Applying the appropriate standard of review (see, People v. Cabey, 85 N.Y.2d 417, 420, 626 N.Y.S.2d 20, 649 N.E.2d 1164), we conclude that the evidence was legally sufficient to establish that defendant displayed what appeared to be a firearm during the course of the robbery (see, People v. Lopez, supra, at 221-222, 538 N.Y.S.2d 788, 535 N.E.2d 1328; People v. Wells, 221 A.D.2d 281, 634 N.Y.S.2d 462, lv. denied 87 N.Y.2d 978, 642 N.Y.S.2d 207, 664 N.E.2d 1270; People v. Ruiz, 216 A.D.2d 63, 64, 628 N.Y.S.2d 80, affd. 87 N.Y.2d 1027, 644 N.Y.S.2d 137, 666 N.E.2d 1050). Moreover, upon the exercise of our factual review power, we are satisfied that the verdict was not against the weight of the evidence (see, People v. Bleakley, 69 N.Y.2d 490, 495, 515 N.Y.S.2d 761, 508 N.E.2d 672).
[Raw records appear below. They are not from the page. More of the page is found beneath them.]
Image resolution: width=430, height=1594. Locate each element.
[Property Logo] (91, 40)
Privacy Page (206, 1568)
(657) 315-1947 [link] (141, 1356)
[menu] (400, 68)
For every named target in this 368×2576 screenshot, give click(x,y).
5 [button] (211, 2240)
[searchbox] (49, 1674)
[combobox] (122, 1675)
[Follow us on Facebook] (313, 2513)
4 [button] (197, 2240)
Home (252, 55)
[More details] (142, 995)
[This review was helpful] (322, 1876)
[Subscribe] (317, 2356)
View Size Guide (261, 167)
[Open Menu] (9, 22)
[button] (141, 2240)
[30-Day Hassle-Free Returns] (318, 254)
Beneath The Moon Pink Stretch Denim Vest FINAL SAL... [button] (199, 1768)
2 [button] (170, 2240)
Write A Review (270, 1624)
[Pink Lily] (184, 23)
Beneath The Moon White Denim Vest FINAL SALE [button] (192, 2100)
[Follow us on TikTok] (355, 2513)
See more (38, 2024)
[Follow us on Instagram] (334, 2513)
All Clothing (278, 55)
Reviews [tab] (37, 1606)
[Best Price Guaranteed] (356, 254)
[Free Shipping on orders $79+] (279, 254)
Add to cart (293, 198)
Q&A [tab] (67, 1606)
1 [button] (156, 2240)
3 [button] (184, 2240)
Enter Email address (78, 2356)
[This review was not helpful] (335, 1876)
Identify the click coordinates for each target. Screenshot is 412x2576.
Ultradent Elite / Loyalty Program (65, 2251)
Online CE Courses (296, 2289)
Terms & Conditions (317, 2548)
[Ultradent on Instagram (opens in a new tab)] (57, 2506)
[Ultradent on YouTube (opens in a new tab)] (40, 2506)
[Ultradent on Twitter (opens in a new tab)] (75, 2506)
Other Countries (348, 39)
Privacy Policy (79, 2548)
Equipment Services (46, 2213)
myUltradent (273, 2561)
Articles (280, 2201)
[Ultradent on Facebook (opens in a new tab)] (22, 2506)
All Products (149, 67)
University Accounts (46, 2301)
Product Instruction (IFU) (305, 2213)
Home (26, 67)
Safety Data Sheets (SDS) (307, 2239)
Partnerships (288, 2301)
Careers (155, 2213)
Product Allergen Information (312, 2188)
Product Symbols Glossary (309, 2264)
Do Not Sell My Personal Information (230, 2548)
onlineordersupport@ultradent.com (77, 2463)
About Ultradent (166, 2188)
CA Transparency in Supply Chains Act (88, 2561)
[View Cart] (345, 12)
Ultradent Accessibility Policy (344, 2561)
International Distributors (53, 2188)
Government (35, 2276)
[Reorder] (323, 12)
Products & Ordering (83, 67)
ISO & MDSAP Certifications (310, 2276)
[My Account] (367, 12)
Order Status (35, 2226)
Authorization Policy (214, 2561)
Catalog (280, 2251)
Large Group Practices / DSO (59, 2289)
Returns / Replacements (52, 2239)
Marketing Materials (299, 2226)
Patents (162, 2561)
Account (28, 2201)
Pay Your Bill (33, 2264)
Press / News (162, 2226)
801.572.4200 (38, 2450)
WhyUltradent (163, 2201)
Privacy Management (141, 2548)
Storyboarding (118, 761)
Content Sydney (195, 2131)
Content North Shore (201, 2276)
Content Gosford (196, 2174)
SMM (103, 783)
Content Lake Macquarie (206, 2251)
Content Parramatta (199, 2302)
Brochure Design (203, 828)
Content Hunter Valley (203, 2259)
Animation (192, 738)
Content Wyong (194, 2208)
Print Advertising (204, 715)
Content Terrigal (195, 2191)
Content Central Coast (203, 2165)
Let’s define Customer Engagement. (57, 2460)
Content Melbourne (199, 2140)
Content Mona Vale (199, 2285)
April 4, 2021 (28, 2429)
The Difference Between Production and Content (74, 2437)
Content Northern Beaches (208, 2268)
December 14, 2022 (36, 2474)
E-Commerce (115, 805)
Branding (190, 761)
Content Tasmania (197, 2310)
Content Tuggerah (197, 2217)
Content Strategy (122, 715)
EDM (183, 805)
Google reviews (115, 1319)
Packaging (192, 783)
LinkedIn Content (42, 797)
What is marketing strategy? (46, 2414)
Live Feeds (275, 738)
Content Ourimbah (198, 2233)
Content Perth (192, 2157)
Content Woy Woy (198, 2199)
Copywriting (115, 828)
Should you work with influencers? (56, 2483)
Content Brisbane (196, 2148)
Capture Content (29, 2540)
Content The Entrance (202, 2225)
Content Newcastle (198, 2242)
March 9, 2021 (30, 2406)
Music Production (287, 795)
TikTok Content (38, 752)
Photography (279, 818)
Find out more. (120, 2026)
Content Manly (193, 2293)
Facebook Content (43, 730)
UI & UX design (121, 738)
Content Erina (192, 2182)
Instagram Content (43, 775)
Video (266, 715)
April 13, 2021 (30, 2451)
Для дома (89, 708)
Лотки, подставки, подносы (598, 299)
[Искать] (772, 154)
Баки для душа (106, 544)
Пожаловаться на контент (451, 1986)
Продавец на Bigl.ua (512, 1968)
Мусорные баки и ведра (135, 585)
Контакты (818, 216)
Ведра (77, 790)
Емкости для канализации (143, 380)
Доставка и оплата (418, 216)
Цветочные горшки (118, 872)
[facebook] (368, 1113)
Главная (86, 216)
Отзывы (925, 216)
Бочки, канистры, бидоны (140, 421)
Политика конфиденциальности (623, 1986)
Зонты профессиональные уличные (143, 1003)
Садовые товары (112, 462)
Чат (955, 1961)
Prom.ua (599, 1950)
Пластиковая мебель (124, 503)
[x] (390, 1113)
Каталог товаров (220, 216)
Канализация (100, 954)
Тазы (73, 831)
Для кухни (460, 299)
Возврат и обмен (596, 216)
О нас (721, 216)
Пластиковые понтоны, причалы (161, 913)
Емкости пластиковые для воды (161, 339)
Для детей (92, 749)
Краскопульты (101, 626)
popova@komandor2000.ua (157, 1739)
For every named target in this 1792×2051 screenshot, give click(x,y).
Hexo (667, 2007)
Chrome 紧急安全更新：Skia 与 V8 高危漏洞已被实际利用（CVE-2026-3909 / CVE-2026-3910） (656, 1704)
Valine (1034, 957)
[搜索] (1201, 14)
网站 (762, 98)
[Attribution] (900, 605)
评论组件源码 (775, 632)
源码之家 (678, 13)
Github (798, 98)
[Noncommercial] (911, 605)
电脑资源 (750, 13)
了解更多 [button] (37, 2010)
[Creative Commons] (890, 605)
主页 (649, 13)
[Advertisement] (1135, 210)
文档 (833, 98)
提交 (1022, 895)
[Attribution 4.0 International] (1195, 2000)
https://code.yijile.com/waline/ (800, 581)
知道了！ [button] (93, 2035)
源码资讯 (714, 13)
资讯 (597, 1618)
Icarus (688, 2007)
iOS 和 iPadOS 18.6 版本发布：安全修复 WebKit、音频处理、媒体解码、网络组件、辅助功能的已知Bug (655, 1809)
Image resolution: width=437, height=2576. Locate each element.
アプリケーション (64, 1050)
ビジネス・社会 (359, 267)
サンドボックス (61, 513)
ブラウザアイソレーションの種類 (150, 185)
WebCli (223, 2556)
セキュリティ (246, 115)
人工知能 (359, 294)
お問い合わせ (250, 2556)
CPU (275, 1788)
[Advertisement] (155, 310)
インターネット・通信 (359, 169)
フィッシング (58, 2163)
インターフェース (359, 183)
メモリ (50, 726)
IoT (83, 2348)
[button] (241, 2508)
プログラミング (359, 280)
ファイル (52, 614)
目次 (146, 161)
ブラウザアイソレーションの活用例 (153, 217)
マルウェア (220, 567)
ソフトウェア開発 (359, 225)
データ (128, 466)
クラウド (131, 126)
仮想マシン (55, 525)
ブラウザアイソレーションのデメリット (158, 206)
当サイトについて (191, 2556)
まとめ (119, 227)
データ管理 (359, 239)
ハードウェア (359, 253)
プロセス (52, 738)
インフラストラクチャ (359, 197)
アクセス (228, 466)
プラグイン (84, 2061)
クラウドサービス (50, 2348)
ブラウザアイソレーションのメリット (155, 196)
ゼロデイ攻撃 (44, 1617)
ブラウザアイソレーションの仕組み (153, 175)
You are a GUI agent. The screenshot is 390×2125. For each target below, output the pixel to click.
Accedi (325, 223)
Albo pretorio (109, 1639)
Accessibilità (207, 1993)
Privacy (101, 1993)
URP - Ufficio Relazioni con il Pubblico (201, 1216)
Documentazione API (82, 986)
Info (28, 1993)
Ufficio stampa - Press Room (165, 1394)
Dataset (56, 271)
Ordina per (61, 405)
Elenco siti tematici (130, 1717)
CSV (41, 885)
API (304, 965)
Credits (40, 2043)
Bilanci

Defendant also argues that County Court erred in not permitting him to introduce into evidence the exculpatory portions of his confession. Inasmuch as the People did not place the confession into evidence, County Court properly ruled that defendant's exculpatory statement constituted inadmissible hearsay evidence (see, People v. Oliphant, 201 A.D.2d 590, 590-591, 607 N.Y.S.2d 739, lv. denied 83 N.Y.2d 875, 613 N.Y.S.2d 135, 635 N.E.2d 304). Further, County Court correctly precluded defendant from cross-examining the police officers regarding his exculpatory statement (see, People v. Laing, 221 A.D.2d 662, 634 N.Y.S.2d 512, lv. denied 87 N.Y.2d 975, 642 N.Y.S.2d 204, 664 N.E.2d 1267). Lastly, we have considered defendant's argument that his statement was admissible as a declaration against penal interest and find it unpersuasive.
ORDERED that the judgment is affirmed.
CARDONA, P.J., and MERCURE, SPAIN and CARPINELLO, JJ., concur.